Reproduce the part of the Peter Fonda article below word for word, starting with "If one looks" and going on through "like his father.".

- [SELECTED PASSAGE]
+ + + + + + +
Nobody is more surprised and genuinely thrilled at the reaction that Ulee’s Gold has received than the unassuming Peter Fonda. "I've gotten letters from people as diverse as Gregory Peck, Eva Marie-Saint and Mickey Rooney which is very gratifying," explains the 57-year old actor. Fonda plays Ulysses Jackson, a stolid, taciturn beekeeper in Florida's tupelo marshes who finds himself swarmed by family problems. His son, Jimmy, is doing time for robbery, leaving two children who need looking after. But Jimmy's junkie of a wife, Helen, has run off, leaving Ulee with granddaughters. It seems Helen has got herself into deep trouble with Jimmy's onetime crime partners, Eddie Flowers and Ferris Dooley. Someone needs to pick her up and bring her home. Ulee, who has no time for any of these irresponsible lowlifes, reluctantly honours Jimmy's wishes. And Eddie and Ferris have learned, from Helen, that there was a little money left over after Jimmy's robbery attempt. Jimmy kept that secret to himself, a fact with dangerous ramifications for Jimmy and his family.

If one looks at Fonda closely in this film, there are evident similarities between the actor and his legendary father, a point hammered home in so many reviews. Such comparisons, he recalls affectionately, are nothing new. "When I was 21 I did my first big Broadway play, and I was only too aware of the old ladies who would come up from Philadelphia with their blue hair on the train. And in the matinee shows I could literally HEAR them muttering: he walks just like his father, looks just like his father.

"I can't get away from being his son"

"Earlier in my life I might have wanted audiences to check ME out; today I consider it a great compliment. I mean, it's not a bad thing to be compared to one of the better actors in the world. I can't get away from being his son and I knew this was going to come." In preparing for his role of the introspective Ulee, Fonda does concede that he did recall his relationship with his father. "As an actor, I USE him in a way I knew him when I was a small child. I used the confusion that Jane and I found in our lives to put into the character of Ulee, and how it could confound these two grand-daughters. And it worked like a charm."

"Yeah, I'm sad that he is not alive to see this, because I know he'd just FLIP."

Fonda knew when he first read Ulee's Gold, that this character was meant for him. "I understood how he was withdrawing from himself. He had been withdrawing from his community after his wife died and refused all help. I saw Ulee as a man on his way into the swamp to play with the bees, because they get along. Yet there was something he had to pay attention to back home. I used not only what was written on the page, but also what I knew about the man who had been my father that was THIS kind of man at the dining room table." Fonda regrets that his father could not see what critics all agree, is his finest performance to date. "Yeah, I'm sad that he is not alive to see this, because I know he'd just FLIP."

"Fonda and father Henry were always on excellent terms"
+ + + + + + +
(Entries from a dataset)
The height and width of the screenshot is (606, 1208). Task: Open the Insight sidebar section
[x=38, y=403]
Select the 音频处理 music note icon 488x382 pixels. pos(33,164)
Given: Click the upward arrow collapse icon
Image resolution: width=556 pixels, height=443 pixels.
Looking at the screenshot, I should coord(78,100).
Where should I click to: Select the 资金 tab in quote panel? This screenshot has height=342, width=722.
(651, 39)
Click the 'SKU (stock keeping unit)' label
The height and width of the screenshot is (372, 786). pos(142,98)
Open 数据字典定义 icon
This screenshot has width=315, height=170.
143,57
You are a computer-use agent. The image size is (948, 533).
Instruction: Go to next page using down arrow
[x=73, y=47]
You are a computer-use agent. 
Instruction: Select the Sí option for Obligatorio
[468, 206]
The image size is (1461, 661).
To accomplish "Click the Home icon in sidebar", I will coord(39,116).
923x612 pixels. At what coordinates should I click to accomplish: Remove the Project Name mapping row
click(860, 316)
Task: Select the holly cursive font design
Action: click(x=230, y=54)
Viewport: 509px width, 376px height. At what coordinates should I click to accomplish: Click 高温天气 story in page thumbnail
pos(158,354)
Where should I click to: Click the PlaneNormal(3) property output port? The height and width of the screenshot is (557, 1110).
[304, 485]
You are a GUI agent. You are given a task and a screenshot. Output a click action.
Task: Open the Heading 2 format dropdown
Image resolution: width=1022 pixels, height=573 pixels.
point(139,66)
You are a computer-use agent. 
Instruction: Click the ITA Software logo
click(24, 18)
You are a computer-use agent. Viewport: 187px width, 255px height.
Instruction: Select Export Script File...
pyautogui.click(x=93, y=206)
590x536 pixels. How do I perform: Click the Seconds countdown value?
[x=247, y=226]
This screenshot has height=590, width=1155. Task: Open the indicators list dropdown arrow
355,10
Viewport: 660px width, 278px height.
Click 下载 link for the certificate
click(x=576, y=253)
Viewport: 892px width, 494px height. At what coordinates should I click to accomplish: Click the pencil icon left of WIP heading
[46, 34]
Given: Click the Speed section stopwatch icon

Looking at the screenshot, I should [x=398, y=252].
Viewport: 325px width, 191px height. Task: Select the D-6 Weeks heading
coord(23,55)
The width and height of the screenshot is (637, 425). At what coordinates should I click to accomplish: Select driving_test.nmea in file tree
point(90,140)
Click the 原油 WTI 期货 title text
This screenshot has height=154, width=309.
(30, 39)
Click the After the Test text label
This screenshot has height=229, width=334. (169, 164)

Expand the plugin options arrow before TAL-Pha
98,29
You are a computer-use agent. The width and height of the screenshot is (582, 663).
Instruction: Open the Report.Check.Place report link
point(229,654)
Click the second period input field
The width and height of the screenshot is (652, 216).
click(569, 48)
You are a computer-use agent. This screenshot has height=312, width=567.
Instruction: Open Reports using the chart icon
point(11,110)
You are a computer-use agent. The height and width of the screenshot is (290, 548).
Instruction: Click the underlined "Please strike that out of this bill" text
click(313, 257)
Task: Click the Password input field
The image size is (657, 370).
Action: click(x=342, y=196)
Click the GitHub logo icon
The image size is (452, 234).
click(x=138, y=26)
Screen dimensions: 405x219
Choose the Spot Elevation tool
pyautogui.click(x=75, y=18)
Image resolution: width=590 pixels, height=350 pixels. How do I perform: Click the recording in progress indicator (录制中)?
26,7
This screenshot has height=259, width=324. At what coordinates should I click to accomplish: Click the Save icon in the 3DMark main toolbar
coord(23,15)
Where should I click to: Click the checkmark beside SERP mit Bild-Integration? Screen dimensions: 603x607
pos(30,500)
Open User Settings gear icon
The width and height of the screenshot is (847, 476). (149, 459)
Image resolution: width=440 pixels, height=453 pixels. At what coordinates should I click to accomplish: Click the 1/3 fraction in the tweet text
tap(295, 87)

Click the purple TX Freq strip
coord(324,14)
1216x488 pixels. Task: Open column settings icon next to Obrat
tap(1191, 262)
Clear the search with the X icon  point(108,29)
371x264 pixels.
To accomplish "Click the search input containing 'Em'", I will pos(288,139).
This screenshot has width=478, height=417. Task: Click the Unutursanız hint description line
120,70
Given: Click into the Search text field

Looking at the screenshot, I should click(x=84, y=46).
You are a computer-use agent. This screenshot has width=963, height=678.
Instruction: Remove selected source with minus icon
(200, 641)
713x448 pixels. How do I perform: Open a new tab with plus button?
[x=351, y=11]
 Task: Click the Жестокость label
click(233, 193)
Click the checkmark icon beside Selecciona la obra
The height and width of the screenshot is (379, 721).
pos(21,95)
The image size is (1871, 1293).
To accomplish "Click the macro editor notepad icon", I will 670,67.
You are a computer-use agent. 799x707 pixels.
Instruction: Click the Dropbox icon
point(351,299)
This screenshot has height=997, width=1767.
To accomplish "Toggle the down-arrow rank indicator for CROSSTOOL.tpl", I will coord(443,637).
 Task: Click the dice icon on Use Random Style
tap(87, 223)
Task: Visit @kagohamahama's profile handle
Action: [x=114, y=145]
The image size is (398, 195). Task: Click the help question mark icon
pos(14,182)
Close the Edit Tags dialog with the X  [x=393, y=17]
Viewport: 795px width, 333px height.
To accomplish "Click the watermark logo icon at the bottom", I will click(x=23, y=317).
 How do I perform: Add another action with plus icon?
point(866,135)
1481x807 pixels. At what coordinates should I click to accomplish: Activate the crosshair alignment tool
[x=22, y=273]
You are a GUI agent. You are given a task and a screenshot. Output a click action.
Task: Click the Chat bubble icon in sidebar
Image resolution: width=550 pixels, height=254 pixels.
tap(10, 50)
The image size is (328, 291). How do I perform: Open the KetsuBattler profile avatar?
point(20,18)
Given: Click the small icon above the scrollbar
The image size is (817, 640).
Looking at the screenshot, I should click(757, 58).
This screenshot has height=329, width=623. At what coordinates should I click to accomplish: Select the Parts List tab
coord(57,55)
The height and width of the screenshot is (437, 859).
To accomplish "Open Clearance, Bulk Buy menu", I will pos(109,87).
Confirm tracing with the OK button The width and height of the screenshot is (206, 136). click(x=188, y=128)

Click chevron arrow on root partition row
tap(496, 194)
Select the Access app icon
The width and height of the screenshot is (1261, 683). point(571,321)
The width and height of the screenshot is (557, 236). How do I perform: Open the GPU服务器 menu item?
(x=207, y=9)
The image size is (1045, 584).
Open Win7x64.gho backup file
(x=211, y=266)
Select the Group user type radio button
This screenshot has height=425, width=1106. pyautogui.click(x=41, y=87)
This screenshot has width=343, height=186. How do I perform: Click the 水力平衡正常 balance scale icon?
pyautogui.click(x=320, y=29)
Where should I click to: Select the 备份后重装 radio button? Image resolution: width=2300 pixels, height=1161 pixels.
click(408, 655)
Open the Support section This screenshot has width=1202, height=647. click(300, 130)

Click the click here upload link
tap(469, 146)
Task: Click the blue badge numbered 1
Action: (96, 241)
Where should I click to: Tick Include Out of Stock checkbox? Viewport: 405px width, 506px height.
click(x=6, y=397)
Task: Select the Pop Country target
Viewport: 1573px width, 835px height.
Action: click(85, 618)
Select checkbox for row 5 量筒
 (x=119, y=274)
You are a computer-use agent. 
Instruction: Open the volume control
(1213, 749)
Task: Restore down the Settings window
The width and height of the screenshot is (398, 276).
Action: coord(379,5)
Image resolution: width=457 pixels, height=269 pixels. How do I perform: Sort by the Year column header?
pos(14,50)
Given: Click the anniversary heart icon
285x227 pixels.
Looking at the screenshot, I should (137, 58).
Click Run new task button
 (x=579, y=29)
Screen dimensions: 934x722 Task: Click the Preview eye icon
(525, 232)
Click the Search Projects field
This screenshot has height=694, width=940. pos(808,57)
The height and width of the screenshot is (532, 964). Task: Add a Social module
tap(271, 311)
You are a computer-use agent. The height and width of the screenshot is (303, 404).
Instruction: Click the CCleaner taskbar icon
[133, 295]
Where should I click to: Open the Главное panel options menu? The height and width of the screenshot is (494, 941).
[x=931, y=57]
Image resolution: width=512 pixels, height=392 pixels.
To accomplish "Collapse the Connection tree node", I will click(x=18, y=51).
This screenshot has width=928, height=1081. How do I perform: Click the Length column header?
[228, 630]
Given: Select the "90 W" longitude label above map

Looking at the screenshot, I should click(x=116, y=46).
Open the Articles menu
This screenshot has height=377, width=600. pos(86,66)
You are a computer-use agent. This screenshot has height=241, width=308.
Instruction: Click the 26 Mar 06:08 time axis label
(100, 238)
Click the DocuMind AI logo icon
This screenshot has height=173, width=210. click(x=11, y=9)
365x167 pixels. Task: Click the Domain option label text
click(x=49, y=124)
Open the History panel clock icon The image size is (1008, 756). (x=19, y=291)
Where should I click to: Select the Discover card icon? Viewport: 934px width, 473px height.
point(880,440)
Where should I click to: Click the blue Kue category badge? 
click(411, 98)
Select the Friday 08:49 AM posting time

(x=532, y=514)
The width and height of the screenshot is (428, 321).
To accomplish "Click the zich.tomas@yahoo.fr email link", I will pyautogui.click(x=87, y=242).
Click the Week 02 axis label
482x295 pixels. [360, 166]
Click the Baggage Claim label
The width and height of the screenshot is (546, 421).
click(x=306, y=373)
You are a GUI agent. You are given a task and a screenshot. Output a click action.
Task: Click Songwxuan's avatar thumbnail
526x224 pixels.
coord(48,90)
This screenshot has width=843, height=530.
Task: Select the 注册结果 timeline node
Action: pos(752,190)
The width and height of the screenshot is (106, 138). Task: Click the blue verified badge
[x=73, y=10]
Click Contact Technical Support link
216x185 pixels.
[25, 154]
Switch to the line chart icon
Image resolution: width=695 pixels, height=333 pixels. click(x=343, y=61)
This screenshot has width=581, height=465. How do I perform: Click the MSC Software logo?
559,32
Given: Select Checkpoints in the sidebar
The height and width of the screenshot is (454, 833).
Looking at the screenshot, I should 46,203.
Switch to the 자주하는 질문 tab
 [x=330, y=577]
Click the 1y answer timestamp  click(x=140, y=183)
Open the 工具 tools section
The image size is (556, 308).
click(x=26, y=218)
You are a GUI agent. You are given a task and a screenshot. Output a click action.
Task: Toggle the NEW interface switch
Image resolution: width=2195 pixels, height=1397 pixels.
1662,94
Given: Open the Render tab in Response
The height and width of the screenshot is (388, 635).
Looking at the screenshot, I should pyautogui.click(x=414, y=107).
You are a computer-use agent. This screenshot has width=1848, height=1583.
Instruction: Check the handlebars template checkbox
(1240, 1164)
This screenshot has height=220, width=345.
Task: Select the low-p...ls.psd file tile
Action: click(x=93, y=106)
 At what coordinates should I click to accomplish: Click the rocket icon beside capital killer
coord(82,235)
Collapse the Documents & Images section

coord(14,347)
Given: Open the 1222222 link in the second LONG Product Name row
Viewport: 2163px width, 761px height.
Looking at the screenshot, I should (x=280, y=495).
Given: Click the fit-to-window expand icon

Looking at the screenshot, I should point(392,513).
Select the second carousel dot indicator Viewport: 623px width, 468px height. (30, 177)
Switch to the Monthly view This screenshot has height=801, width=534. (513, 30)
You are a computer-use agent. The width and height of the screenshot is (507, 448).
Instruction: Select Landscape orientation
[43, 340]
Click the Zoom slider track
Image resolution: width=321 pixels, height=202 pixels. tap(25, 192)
+ + + + + + +
- [EXERCISE RESULT]
If one looks at Fonda closely in this film, there are evident similarities between the actor and his legendary father, a point hammered home in so many reviews. Such comparisons, he recalls affectionately, are nothing new. "When I was 21 I did my first big Broadway play, and I was only too aware of the old ladies who would come up from Philadelphia with their blue hair on the train. And in the matinee shows I could literally HEAR them muttering: he walks just like his father, looks just like his father.